Empirismo e soggettività. Saggio sulla natura umana secondo Hume, è apparso in Francia nel 1953 e rappresenta l’esordio filosofico del giovane Deleuze. Si tratta di un testo di sfolgorante bellezza e attualità, in cui l’autore riesce a tracciare un inedito ritratto di David Hume facendone un intercessore di primo piano, imprescindibile per la definizione di un empirismo superiore adeguato alla logica delle molteplicità. Hume, riletto e interpretato al di là dei consueti canoni storiografici, risuona nuovamente in tutta la sua freschezza, e aiuta Deleuze a delineare le coordinate per una nuova immagine del pensiero introducendoci in un mondo artefatto, dominato dall’artificiale, che si situa al di là dei dualismi tradizionali, a un pluralismo aperto alla contingenza degli incontri e delle relazioni.

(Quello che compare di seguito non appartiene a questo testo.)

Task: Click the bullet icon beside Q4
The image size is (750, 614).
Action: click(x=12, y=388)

Hume, insomma, ha saputo porre in modo nuovo il problema della soggettività, ma di una soggettività finalmente concreta, incarnata, affettiva e passionale, «pratica».

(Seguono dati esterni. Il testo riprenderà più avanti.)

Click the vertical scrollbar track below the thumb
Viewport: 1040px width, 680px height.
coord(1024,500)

A diretto contatto con la vita.
Effetto Deleuze
Ancora nel contributo dedicato a Hume, compreso nella Histoire de la philosophie curata da François Châtelet, a quasi vent’anni dalla pubblicazione di Empirismo e soggettività, Deleuze sottolinea il «grande mutamento di direzione dalla teoria alla pratica» che si concretizza appunto nell’empirismo, con la sua destinazione/verità dell’associazione delle idee, il cosiddetto «associazionismo», in una «casistica» delle relazioni, in quella che prende corpo nelle pratiche del diritto, della politica, dell’economia, di tutto ciò che trasforma radicalmente il lavoro filosofico. E in tale prospettiva si evidenzia pure la questione della differenza più sopra toccata, che concerne non la differenza tra idee e impressioni, bensì quella «fra due tipi di impressioni o di idee, le impressioni o idee di termini e le impressioni o idee di relazioni». E su questa base si può apprezzare come il “mondo” dell’empirismo si dispieghi in tutta la sua estensione – riprendendo tratti di quel pensiero del “fuori” sviluppato da Michel Foucault, sulla scia delle aperture di Maurice Blanchot, che occuperà a lungo Deleuze e su cui spesso ritornerà con rinnovata attenzione – e infatti si può leggere che quel mondo è un «mondo di esteriorità, mondo in cui il pensiero stesso è in un rapporto fondamentale con il Fuori, mondo in cui esistono termini che sono veri e propri atomi e relazioni che sono veri passaggi esterni: mondo in cui la congiunzione “e” spodesta l’interiorità del verbo “è”, mondo di Arlecchino, di screziature e di frammenti non ricomponibili in cui si comunica mediante relazioni esterne». E poi: «Il pensiero di Hume procede su un doppio registro: l’atomismo, che indica come le idee o impressioni sensibili rimandino a minimi puntuali, produttori dello spazio e del tempo; l’associazionismo, che indica come fra questi termini si stabiliscano relazioni, sempre esterne a essi e dipendenti da altri principî. Da un lato una fisica dello spirito, dall’altro una logica delle relazioni». E le relazioni, che sono le congiunzioni stesse, insieme agli atomi che si raggruppano, costituiscono appunto un «mondo congiuntivo», attraverso il quale Hume spezza «la forma costrittiva del giudizio d’attribuzione» (un precedente assai ardito del «per farla finita con il giudizio» di Antonin Artaud…).